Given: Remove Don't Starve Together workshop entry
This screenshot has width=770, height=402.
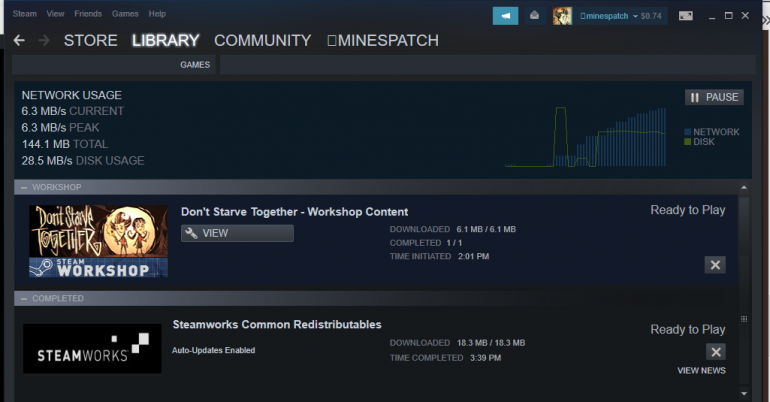Looking at the screenshot, I should coord(715,264).
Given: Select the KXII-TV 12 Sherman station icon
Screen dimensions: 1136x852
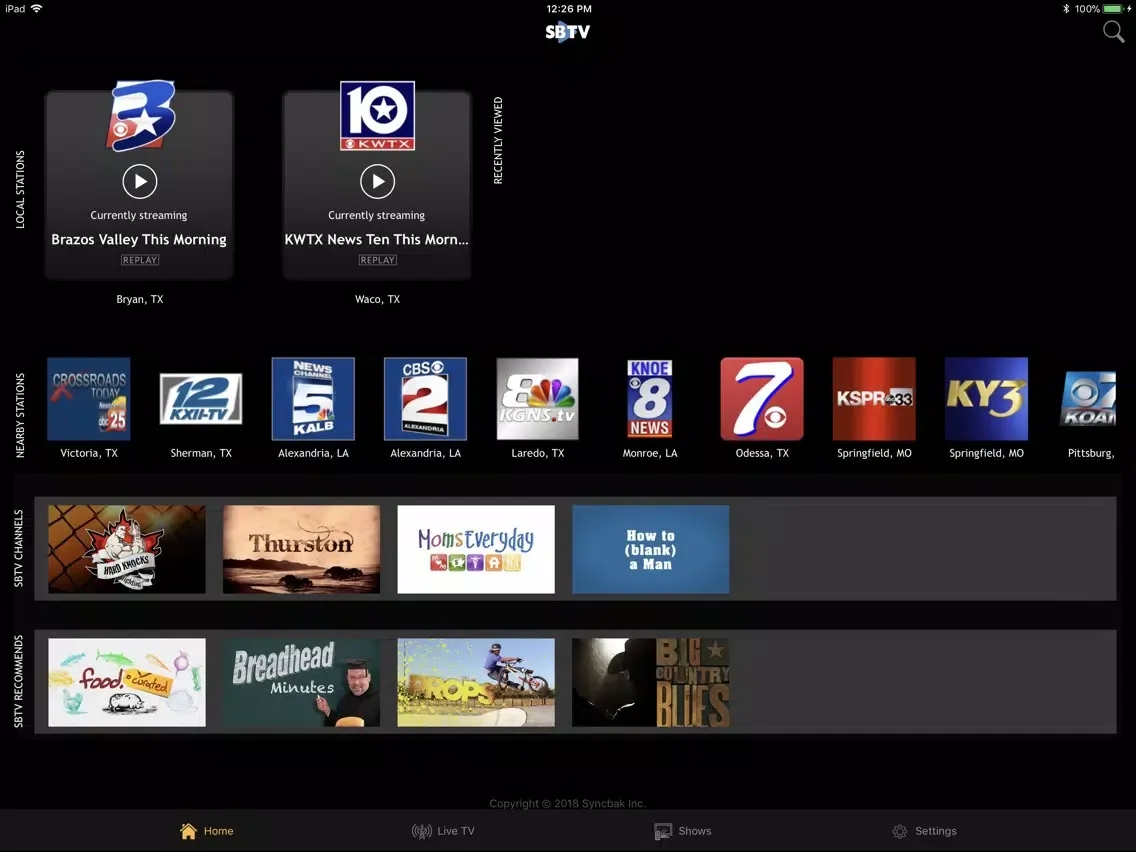Looking at the screenshot, I should (x=201, y=399).

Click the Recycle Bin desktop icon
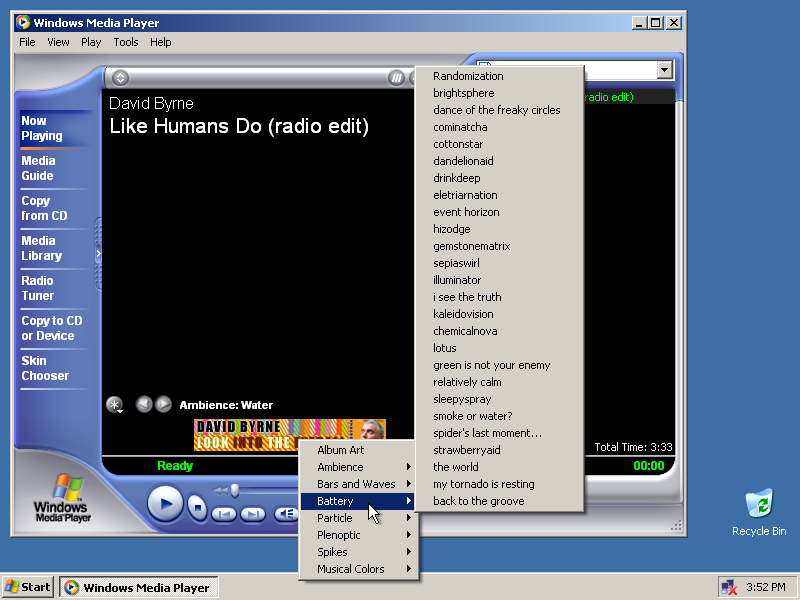pos(759,512)
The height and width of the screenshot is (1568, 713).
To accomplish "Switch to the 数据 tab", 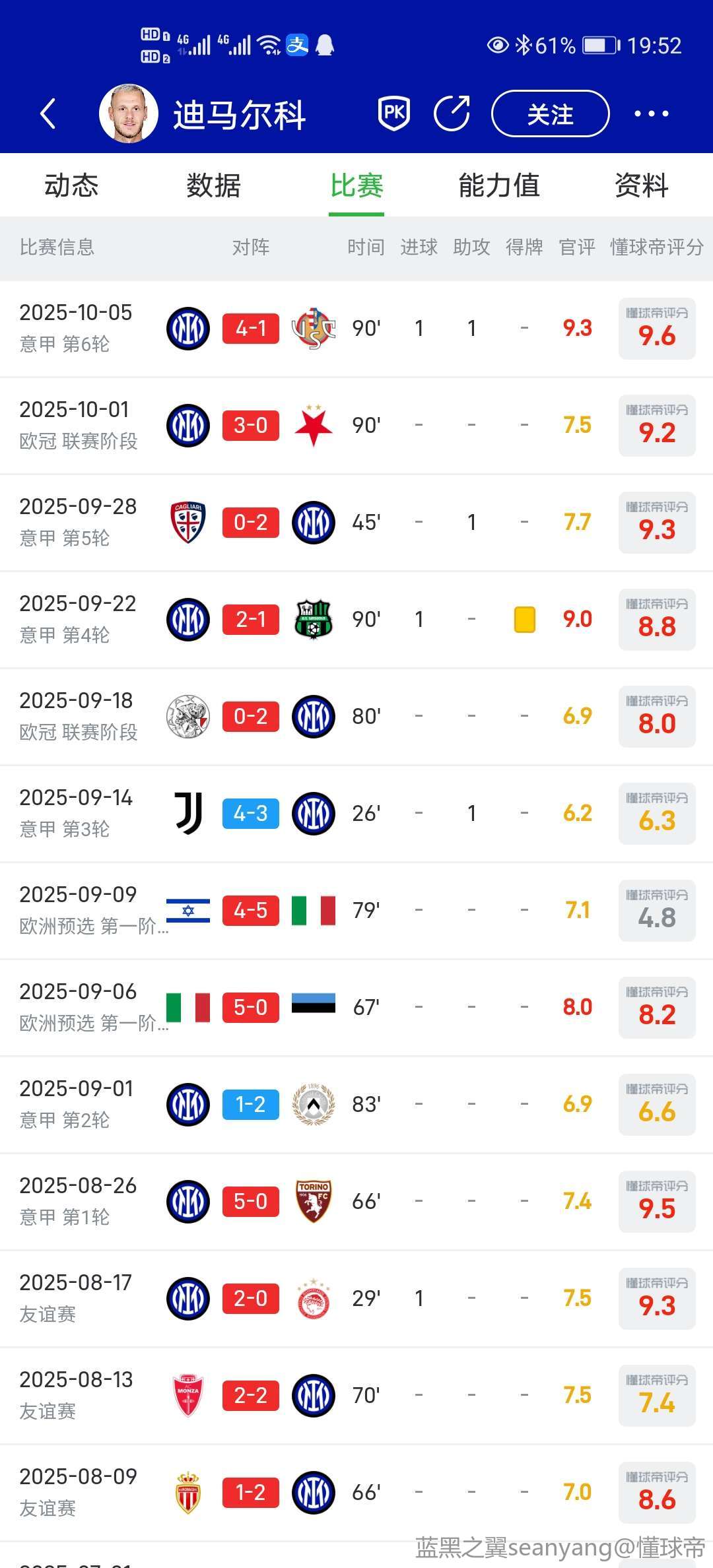I will coord(213,185).
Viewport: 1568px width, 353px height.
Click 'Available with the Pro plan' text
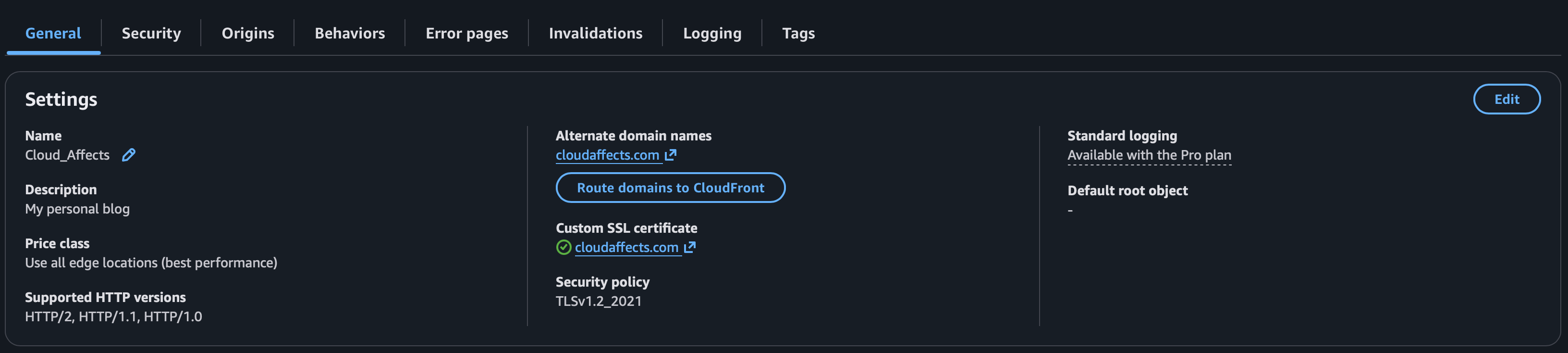pos(1149,155)
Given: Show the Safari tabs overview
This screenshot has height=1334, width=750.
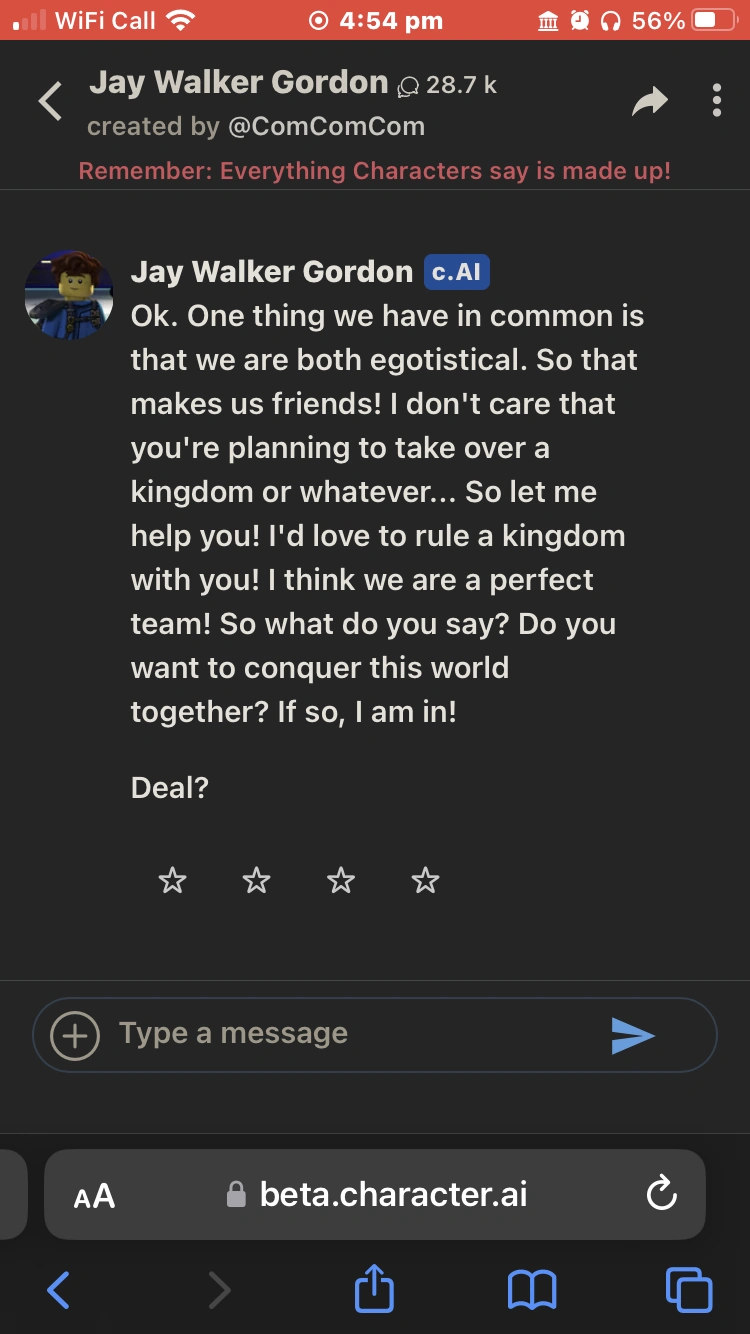Looking at the screenshot, I should (x=689, y=1290).
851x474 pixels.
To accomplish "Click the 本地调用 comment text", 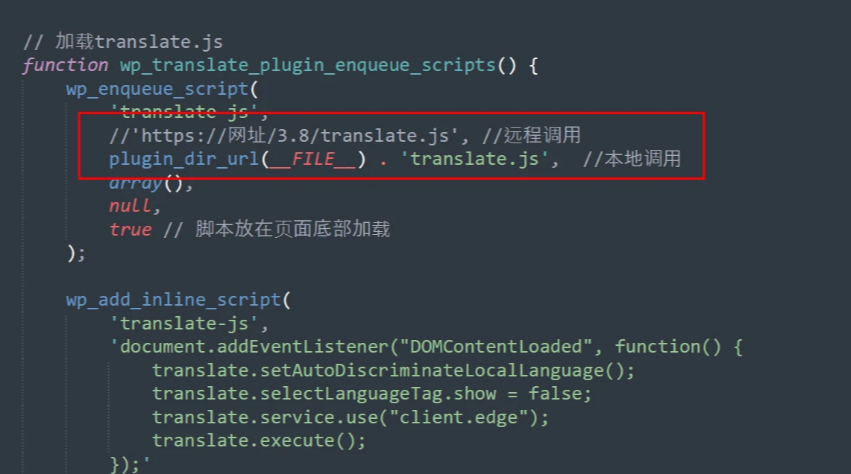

> WORK INSTRUCTIONS
A count is needed of the lines above that hold the word "Given"; give that count and no other text.

> COMPLETED EXERCISE
3